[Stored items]
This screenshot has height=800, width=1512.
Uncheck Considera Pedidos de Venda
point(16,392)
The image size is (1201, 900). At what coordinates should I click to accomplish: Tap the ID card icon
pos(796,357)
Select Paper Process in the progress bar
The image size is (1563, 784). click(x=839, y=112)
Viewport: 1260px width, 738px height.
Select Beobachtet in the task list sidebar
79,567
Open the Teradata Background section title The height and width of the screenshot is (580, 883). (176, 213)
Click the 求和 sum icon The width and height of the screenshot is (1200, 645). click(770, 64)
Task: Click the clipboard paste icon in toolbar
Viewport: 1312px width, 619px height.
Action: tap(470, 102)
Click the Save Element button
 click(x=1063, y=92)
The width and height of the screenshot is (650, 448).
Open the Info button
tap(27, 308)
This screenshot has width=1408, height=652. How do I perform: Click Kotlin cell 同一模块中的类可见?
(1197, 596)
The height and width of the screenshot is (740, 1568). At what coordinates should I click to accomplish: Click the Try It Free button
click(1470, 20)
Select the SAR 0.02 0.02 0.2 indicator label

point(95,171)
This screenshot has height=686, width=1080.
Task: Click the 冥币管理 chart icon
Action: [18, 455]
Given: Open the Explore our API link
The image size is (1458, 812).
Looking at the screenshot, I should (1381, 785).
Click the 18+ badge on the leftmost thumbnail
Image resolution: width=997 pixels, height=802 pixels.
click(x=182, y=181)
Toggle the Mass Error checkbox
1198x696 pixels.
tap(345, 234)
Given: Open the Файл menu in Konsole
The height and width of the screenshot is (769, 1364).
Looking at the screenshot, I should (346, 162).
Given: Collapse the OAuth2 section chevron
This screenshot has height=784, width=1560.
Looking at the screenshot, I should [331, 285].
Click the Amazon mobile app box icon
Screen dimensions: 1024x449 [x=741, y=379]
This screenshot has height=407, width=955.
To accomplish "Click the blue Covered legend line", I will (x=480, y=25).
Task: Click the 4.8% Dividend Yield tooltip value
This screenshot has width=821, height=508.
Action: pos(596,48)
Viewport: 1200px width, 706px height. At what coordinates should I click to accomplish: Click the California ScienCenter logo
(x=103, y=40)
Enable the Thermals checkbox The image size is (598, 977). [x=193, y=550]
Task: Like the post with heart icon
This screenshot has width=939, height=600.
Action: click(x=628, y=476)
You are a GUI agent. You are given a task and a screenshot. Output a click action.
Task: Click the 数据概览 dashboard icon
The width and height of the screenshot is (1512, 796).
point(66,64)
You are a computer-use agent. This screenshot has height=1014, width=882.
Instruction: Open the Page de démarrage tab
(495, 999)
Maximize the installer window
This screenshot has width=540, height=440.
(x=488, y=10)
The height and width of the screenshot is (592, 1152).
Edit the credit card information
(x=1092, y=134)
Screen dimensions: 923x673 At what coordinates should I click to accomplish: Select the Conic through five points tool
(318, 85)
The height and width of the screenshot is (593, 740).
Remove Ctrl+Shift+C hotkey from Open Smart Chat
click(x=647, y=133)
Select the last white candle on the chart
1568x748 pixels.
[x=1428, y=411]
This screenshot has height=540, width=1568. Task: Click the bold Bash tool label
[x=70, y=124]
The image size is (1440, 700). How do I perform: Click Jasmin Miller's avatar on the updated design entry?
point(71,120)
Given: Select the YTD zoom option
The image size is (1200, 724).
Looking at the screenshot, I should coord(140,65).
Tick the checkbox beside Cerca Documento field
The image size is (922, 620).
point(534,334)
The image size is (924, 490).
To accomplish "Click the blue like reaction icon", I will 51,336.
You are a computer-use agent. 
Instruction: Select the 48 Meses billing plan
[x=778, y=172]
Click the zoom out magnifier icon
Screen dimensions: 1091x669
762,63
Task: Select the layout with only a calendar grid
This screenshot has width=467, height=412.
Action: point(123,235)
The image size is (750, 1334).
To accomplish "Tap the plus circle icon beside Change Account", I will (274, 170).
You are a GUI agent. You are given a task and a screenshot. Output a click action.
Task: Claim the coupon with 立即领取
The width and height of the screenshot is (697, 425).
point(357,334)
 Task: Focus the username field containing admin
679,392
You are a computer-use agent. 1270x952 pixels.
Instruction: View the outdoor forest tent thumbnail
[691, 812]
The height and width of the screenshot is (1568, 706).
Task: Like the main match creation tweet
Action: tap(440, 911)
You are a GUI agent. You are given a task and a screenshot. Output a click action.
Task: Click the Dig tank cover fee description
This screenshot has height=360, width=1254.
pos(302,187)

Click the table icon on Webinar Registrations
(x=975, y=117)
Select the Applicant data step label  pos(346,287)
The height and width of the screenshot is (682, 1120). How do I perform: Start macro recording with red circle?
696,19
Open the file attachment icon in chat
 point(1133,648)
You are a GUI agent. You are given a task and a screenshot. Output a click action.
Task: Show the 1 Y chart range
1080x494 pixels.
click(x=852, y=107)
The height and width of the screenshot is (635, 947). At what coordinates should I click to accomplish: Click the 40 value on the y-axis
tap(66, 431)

• PROMPT:
Could you retype every record above exactly as given?

• EXERCISE OUTPUT:
This screenshot has height=800, width=1512.
Uncheck Considera Pedidos de Venda
point(16,392)
The image size is (1201, 900). At what coordinates should I click to accomplish: Tap the ID card icon
pos(796,357)
Select Paper Process in the progress bar
The image size is (1563, 784). click(x=839, y=112)
Viewport: 1260px width, 738px height.
Select Beobachtet in the task list sidebar
79,567
Open the Teradata Background section title The height and width of the screenshot is (580, 883). (176, 213)
Click the 求和 sum icon The width and height of the screenshot is (1200, 645). click(770, 64)
Task: Click the clipboard paste icon in toolbar
Viewport: 1312px width, 619px height.
Action: tap(470, 102)
Click the Save Element button
 click(x=1063, y=92)
The width and height of the screenshot is (650, 448).
Open the Info button
tap(27, 308)
This screenshot has width=1408, height=652. How do I perform: Click Kotlin cell 同一模块中的类可见?
(1197, 596)
The height and width of the screenshot is (740, 1568). At what coordinates should I click to accomplish: Click the Try It Free button
click(1470, 20)
Select the SAR 0.02 0.02 0.2 indicator label

point(95,171)
This screenshot has height=686, width=1080.
Task: Click the 冥币管理 chart icon
Action: [18, 455]
Given: Open the Explore our API link
The image size is (1458, 812).
Looking at the screenshot, I should (1381, 785).
Click the 18+ badge on the leftmost thumbnail
Image resolution: width=997 pixels, height=802 pixels.
click(x=182, y=181)
Toggle the Mass Error checkbox
1198x696 pixels.
tap(345, 234)
Given: Open the Файл menu in Konsole
The height and width of the screenshot is (769, 1364).
Looking at the screenshot, I should (346, 162).
Given: Collapse the OAuth2 section chevron
This screenshot has height=784, width=1560.
Looking at the screenshot, I should [331, 285].
Click the Amazon mobile app box icon
Screen dimensions: 1024x449 [x=741, y=379]
This screenshot has height=407, width=955.
To accomplish "Click the blue Covered legend line", I will (x=480, y=25).
Task: Click the 4.8% Dividend Yield tooltip value
This screenshot has width=821, height=508.
Action: pos(596,48)
Viewport: 1200px width, 706px height. At what coordinates should I click to accomplish: Click the California ScienCenter logo
(x=103, y=40)
Enable the Thermals checkbox The image size is (598, 977). [x=193, y=550]
Task: Like the post with heart icon
This screenshot has width=939, height=600.
Action: click(x=628, y=476)
You are a GUI agent. You are given a task and a screenshot. Output a click action.
Task: Click the 数据概览 dashboard icon
The width and height of the screenshot is (1512, 796).
point(66,64)
You are a computer-use agent. This screenshot has height=1014, width=882.
Instruction: Open the Page de démarrage tab
(495, 999)
Maximize the installer window
This screenshot has width=540, height=440.
(x=488, y=10)
The height and width of the screenshot is (592, 1152).
Edit the credit card information
(x=1092, y=134)
Screen dimensions: 923x673 At what coordinates should I click to accomplish: Select the Conic through five points tool
(318, 85)
The height and width of the screenshot is (593, 740).
Remove Ctrl+Shift+C hotkey from Open Smart Chat
click(x=647, y=133)
Select the last white candle on the chart
1568x748 pixels.
[x=1428, y=411]
This screenshot has height=540, width=1568. Task: Click the bold Bash tool label
[x=70, y=124]
The image size is (1440, 700). How do I perform: Click Jasmin Miller's avatar on the updated design entry?
point(71,120)
Given: Select the YTD zoom option
The image size is (1200, 724).
Looking at the screenshot, I should coord(140,65).
Tick the checkbox beside Cerca Documento field
The image size is (922, 620).
point(534,334)
The image size is (924, 490).
To accomplish "Click the blue like reaction icon", I will 51,336.
You are a computer-use agent. 
Instruction: Select the 48 Meses billing plan
[x=778, y=172]
Click the zoom out magnifier icon
Screen dimensions: 1091x669
762,63
Task: Select the layout with only a calendar grid
This screenshot has width=467, height=412.
Action: point(123,235)
The image size is (750, 1334).
To accomplish "Tap the plus circle icon beside Change Account", I will (274, 170).
You are a GUI agent. You are given a task and a screenshot. Output a click action.
Task: Claim the coupon with 立即领取
The width and height of the screenshot is (697, 425).
point(357,334)
 Task: Focus the username field containing admin
679,392
You are a computer-use agent. 1270x952 pixels.
Instruction: View the outdoor forest tent thumbnail
[691, 812]
The height and width of the screenshot is (1568, 706).
Task: Like the main match creation tweet
Action: tap(440, 911)
You are a GUI agent. You are given a task and a screenshot. Output a click action.
Task: Click the Dig tank cover fee description
This screenshot has height=360, width=1254.
pos(302,187)

Click the table icon on Webinar Registrations
(x=975, y=117)
Select the Applicant data step label  pos(346,287)
The height and width of the screenshot is (682, 1120). How do I perform: Start macro recording with red circle?
696,19
Open the file attachment icon in chat
 point(1133,648)
You are a GUI agent. You are given a task and a screenshot. Output a click action.
Task: Show the 1 Y chart range
1080x494 pixels.
click(x=852, y=107)
The height and width of the screenshot is (635, 947). At what coordinates should I click to accomplish: Click the 40 value on the y-axis
tap(66, 431)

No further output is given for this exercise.